OTTAWA — The Canadian health-care system has proven to be a black hole for federal tax dollars over the past decade or so, a report released Wednesday contends.


Despite hikes in federal transfers to provinces for health care that were $97.6 billion beyond what was needed to account for inflation and population growth in the last 13 years, there has been little improvement in access to care for Canadians, says this Fraser Institute study.


A highlighted point was the time it takes to get treatment from a specialist after a referral from a general physician. The report says the median time was 19 weeks last year, up almost 60 per cent from 1997.


"Canadians should have expected the health-care system to improve, and it's troubling that there has not been an improvement in spite of this very large increase in health-care expenditures since 1997-98," said Nadeem Esmail, a senior fellow at the Fraser Institute and co-author of the study.


The report also found that since 1997 wait times have increased for getting an appointment with a specialist after a general referral, getting treatment from a specialist after the initial consultation, getting a CT scan and getting an ultrasound. It also found fewer nurses in proportion to the population, as well less availability of lithotripters (machines that break up kidney stones so they can be more easily passed).

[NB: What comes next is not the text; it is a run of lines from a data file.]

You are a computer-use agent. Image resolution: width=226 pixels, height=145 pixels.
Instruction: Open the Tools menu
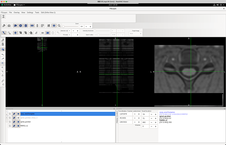[x=37, y=12]
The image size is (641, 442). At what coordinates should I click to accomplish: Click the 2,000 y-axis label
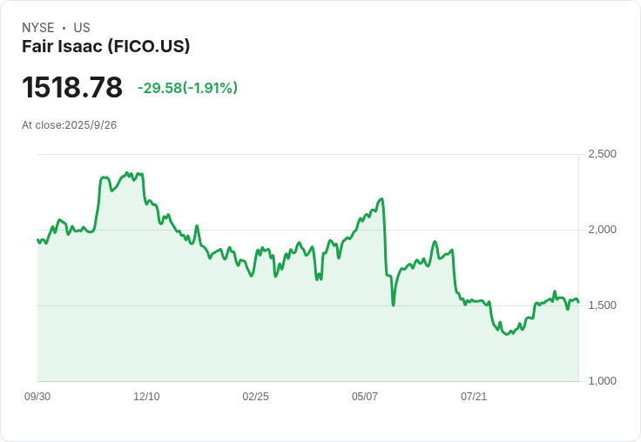[602, 230]
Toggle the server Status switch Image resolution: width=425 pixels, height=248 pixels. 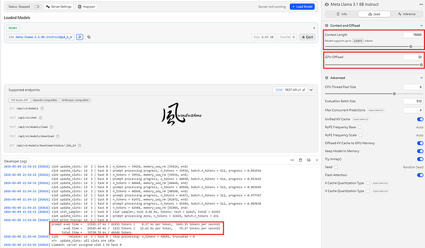click(37, 7)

The study found improvements in four of the 11 factors it compared between 2011 and 1997; there were more physicians, MRI machines and CT scanners per capita, as well as shorter wait times to get an MRI.


However, Esmail said it's an sign of the system's general inefficiency that waiting times increased for getting a CT scan despite greater availability of the equipment. He also noted that the number of available MRI machines increased 353.8 per cent in proportion to the population, but waiting times to use them fell by just 4.2 per cent.


"The core problem here is that the Canadian health-care system is relying on an inefficient model for health-care policy, that is we have a preponderance of government in the health-care system," Esmail said. "Government is delivering health care and government is regulating health care."

He said provinces are constrained by the Canada Health Act from improving the efficiency of their systems. Allowing people to pay for quicker access to care, and more private-sector involvement in health insurance and delivery, while still ensuring universal access for all, are among the measures Esmail recommends.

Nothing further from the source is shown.